> [Document text]
Segmentation in the 9 Box Model for incentive program implementation
DNV GL has implemented DTE Energy’s Commercial and Industrial energy efficiency program since 2009. The program offers incentives for both electric and natural gas customers, with varying service territories. Throughout the state, there is a range of customers from small businesses in rural towns up through some of the largest industrial customers in the world. Given the broad range of customers, geography and available measures, the DTE program is an ideal test-bed for applying DNV GL’s 9 Box marketing and outreach strategy. DTE’s program has traditionally used the typical annual marketing plans, activity calendars and broad budgets to generate program awareness and participation. And while there were many tools already in place, the 9 Box Model forced us to re-think our approach and focus of our efforts unique to individual customer and contractor groups and maximize the effectiveness of our marketing and outreach tactics.
The DTE program long segmented customers (and will continue to…) by vertical segment, which is typical of many utilities and relies heavily on our contractor base to promote the program to their customers. However, in 2017, the program adopted a strategy based on the 9 Box Model. This new approach has given the DTE Energy program a new perspective on how we segment and market to our customers and how our outreach team interacts with our valuable contractor base. For example, we previously used DTE’s existing categories of “assigned” and “unassigned” customers as the basis for our outreach strategy. But the 9 Box differentiation of value to the energy efficiency programs gives a third category of “highest value.” This provides great clarity and insight into DTE’s largest customers, which drive almost 30% of our incentives annually.

> [Source data]
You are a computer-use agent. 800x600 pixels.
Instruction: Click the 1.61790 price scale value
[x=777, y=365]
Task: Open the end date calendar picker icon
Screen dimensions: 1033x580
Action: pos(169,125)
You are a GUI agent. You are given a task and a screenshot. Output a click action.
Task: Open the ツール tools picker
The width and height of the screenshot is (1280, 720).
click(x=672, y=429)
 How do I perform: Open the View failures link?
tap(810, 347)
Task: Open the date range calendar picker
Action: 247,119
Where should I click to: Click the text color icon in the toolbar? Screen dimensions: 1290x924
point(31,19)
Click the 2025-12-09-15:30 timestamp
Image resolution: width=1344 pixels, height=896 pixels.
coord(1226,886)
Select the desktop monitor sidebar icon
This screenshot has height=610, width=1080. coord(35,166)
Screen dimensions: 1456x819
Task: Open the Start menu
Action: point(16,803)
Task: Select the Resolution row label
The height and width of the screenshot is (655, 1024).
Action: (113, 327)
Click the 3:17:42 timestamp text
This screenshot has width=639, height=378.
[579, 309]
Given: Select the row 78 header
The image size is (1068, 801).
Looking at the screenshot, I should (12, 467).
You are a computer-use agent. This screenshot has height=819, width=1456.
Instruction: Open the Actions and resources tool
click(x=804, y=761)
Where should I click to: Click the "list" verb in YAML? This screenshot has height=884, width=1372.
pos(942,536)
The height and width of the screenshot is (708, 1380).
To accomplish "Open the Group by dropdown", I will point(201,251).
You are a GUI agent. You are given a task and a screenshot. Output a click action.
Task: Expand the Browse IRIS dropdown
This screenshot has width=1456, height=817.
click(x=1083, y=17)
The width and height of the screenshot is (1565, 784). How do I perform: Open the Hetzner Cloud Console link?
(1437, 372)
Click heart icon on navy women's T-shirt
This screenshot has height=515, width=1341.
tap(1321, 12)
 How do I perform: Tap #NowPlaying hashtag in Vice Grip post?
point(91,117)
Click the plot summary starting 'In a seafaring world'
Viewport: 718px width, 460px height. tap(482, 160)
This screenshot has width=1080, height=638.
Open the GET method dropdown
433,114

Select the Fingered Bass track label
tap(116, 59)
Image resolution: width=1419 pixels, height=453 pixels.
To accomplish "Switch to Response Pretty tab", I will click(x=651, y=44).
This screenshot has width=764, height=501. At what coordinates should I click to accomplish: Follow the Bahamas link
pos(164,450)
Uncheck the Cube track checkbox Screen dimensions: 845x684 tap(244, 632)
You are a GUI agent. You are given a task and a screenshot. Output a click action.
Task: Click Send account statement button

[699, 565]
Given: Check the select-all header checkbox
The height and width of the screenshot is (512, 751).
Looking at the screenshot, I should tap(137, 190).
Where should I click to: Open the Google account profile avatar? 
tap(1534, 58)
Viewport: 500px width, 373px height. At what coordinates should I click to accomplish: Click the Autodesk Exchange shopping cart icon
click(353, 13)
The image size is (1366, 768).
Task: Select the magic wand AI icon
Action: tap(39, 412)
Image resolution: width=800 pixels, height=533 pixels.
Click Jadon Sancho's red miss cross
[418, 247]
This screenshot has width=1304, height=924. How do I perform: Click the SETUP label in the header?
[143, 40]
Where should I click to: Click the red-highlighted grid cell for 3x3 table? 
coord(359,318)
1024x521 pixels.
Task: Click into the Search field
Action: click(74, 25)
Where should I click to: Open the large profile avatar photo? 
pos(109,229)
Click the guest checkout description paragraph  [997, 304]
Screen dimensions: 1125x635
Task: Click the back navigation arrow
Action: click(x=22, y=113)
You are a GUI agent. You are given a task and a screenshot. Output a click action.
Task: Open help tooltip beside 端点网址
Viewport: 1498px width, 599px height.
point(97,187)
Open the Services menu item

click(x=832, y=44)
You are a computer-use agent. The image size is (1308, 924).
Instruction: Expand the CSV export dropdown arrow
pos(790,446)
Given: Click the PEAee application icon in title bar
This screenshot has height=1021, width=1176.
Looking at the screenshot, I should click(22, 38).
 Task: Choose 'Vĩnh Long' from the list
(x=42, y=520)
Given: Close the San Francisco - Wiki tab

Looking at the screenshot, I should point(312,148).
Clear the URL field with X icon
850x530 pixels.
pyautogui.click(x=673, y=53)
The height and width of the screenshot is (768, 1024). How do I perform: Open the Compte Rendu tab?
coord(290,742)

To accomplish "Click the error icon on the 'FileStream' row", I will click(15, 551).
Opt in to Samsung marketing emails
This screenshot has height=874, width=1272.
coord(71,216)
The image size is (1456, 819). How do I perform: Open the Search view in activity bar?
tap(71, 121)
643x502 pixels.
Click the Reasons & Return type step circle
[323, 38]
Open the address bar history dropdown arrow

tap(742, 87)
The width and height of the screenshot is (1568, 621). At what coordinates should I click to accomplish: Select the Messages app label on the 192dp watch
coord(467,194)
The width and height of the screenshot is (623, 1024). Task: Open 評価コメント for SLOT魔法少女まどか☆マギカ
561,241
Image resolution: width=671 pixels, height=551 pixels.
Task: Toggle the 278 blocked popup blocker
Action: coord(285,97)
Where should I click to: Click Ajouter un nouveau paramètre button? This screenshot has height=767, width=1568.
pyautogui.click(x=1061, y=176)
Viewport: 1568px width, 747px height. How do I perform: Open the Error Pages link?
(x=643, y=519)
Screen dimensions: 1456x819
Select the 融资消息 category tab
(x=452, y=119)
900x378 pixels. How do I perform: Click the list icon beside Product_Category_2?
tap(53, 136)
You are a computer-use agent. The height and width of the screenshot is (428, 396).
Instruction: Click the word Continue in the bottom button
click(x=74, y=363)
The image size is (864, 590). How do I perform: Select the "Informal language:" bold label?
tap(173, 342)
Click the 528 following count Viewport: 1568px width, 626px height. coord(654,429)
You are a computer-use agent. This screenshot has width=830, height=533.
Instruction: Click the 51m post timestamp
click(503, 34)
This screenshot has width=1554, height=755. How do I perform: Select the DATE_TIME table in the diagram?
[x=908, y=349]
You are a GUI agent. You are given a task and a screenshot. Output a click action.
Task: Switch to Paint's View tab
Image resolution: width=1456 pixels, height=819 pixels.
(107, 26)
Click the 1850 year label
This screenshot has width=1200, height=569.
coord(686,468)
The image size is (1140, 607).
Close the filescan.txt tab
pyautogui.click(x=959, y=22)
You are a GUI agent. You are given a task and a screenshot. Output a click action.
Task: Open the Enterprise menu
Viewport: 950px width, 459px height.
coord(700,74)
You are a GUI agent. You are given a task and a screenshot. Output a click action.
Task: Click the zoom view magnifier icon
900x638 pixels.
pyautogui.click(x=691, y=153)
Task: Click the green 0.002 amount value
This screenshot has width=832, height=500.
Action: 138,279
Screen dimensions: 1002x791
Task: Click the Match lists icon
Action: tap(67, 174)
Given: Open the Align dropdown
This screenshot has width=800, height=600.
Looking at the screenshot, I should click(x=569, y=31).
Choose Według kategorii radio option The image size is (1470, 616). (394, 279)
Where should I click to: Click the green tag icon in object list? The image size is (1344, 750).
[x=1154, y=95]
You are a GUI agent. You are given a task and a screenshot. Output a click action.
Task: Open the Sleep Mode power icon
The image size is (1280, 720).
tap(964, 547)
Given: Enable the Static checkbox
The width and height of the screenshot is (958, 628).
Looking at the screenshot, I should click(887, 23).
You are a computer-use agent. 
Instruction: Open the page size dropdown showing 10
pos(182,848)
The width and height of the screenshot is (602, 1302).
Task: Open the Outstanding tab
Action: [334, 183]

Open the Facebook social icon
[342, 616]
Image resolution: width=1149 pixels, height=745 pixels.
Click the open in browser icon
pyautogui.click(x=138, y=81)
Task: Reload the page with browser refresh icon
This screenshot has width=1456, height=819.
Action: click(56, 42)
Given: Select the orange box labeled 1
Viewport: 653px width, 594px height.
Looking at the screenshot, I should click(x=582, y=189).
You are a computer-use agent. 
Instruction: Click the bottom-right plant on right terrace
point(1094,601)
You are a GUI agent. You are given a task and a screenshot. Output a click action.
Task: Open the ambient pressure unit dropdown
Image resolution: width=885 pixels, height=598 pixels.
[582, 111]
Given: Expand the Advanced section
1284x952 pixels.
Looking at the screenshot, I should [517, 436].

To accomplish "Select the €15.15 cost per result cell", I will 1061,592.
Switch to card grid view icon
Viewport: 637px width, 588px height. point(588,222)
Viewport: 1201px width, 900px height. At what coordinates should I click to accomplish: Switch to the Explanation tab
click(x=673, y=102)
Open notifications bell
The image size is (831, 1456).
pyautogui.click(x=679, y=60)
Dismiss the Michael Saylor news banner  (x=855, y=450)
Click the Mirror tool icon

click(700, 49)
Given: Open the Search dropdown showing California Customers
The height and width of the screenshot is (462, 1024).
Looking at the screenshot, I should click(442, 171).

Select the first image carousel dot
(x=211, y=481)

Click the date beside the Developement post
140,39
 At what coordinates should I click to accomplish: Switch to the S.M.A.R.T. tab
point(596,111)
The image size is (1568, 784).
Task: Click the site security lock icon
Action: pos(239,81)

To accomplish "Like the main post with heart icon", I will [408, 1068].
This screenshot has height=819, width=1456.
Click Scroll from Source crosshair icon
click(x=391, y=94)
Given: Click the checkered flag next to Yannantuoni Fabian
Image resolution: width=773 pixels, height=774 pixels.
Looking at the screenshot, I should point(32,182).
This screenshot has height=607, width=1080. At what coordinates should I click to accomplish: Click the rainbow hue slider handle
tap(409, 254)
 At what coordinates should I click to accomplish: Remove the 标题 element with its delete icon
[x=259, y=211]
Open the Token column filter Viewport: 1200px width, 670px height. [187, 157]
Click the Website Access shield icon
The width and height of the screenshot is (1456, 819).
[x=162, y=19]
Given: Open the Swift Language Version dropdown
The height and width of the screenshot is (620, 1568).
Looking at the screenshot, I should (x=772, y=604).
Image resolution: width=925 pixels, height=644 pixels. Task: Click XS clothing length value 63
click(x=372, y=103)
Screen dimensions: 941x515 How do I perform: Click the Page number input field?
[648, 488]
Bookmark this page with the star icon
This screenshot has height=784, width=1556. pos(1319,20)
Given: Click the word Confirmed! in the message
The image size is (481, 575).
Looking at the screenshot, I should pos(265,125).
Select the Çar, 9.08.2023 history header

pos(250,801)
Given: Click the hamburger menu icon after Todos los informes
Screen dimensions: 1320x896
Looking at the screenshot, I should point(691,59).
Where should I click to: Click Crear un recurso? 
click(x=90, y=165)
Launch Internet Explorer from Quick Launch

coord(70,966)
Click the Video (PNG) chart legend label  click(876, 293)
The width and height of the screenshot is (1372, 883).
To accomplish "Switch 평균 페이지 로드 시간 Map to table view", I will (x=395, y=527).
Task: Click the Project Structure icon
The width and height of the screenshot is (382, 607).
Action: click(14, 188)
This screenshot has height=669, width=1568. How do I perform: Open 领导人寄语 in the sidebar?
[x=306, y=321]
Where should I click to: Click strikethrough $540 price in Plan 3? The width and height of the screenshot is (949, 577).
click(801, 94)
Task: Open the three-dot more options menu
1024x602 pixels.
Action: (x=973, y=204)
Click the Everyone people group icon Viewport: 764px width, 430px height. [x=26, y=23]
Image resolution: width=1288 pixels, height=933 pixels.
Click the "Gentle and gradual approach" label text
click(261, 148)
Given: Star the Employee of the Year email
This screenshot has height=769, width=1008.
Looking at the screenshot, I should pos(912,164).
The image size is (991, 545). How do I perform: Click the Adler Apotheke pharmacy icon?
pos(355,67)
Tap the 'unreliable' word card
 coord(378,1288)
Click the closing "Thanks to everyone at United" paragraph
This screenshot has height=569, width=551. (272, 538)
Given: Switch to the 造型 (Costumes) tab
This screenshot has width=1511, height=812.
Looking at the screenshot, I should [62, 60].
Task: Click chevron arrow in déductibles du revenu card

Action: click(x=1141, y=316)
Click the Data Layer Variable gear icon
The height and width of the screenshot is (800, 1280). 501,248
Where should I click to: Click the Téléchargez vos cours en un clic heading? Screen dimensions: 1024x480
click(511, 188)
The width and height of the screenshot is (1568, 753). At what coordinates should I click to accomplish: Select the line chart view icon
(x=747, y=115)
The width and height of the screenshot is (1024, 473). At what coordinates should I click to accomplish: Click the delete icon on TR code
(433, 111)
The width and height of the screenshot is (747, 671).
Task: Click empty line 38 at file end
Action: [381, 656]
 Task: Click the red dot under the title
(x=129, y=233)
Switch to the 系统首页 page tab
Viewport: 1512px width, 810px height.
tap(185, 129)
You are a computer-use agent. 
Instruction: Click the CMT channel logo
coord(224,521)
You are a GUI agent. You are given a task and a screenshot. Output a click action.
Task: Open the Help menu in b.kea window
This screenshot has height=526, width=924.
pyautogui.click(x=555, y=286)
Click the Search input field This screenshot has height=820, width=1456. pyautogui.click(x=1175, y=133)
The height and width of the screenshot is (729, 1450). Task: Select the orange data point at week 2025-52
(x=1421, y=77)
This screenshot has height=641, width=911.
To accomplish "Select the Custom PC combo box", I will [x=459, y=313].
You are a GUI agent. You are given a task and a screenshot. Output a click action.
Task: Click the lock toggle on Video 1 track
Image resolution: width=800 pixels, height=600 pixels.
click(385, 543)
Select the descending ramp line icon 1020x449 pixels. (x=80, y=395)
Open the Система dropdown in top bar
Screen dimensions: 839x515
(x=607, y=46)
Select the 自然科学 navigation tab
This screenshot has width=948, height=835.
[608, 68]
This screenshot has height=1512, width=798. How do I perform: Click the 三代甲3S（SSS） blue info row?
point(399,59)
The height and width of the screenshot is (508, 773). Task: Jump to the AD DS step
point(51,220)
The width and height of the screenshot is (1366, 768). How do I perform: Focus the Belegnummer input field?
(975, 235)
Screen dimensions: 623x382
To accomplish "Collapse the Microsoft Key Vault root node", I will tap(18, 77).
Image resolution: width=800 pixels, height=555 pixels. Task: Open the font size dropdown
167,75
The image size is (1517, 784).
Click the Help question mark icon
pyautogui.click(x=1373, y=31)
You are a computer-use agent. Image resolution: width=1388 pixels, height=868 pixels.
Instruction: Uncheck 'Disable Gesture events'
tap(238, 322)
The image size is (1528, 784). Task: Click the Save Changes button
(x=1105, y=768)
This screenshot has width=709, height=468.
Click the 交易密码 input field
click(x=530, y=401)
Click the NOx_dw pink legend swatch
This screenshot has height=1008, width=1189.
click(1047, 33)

> [Work to complete]
a: Answer these from the 9 Box Model text:
(i) Since what year has DNV GL implemented DTE Energy's Commercial and Industrial energy efficiency program?
(ii) In what year did the program adopt a strategy based on the 9 Box Model?
(iii) Roughly what share of the program's annual incentives do DTE's largest customers drive?
b: Please resume the 9 Box Model text, picking up right after its final sentence.

> [Responses per task]
a:
(i) 2009
(ii) 2017
(iii) Almost 30%

b:
The 9 Box Model also helps provide a common, unified strategy for our marketing and outreach efforts. By focusing our efforts into well-defined categories based on their value to the program, we have greater clarity in deciding how our financial and staffing resources are divided among various customer segmentation groups. Thus we can streamline budgets and deliver lean programs more cost-effectively, with greater accountability. Value differentiation brings a new level of focus and attention to our marketing and outreach efforts, allowing for greater differentiation of our efforts, messaging and resources to the different customers, contractors and market influencers.
In addition to the benefits to local teams, the common approach has allowed our program teams nationwide to work from, and improve, a common playbook. The 9 Box strategy supports but does not replace our marketing plans which further define the roll out of the tactics, it is a best practice to develop an effective go-to-market strategy when deploying resources, people and money.
My top three lessons learned from employing the 9 Box Model are:
- Focus on the players. Less than .01% of all customers account for 30% of our incentive dollars annually. By allocating our resources and spending the appropriate time on these highest-value customers, we are cost-effective in our return on investment.
- Align effort with realistic results. Highest, High and Moderate customers, contractors and influencers all have varying profiles and characteristics. By knowing exactly how to approach them and being realistic about what to expect in return, our team matches tactics, budgets and resources appropriate for what these groups bring in return.
- The numbers don’t lie. Once we reviewed the numbers, and created our definitions of the various tiers, the pieces fell into place. It was hard to argue with the facts and was easy to achieve buy-in from our team on how we are aligned, and where our efforts were to be focused.
With this article, I hoped to bring a little clarity on how this model can be applied to any energy efficiency program. I also tried to illustrate and provide examples of how we focus our efforts and how this strategy helps to identify where we direct our resources. As this blog series continues to dive deeper into this strategy, please stay tuned for the next blog by my colleague Wendy Ayers who will explore the vendor/contractor group of influencers.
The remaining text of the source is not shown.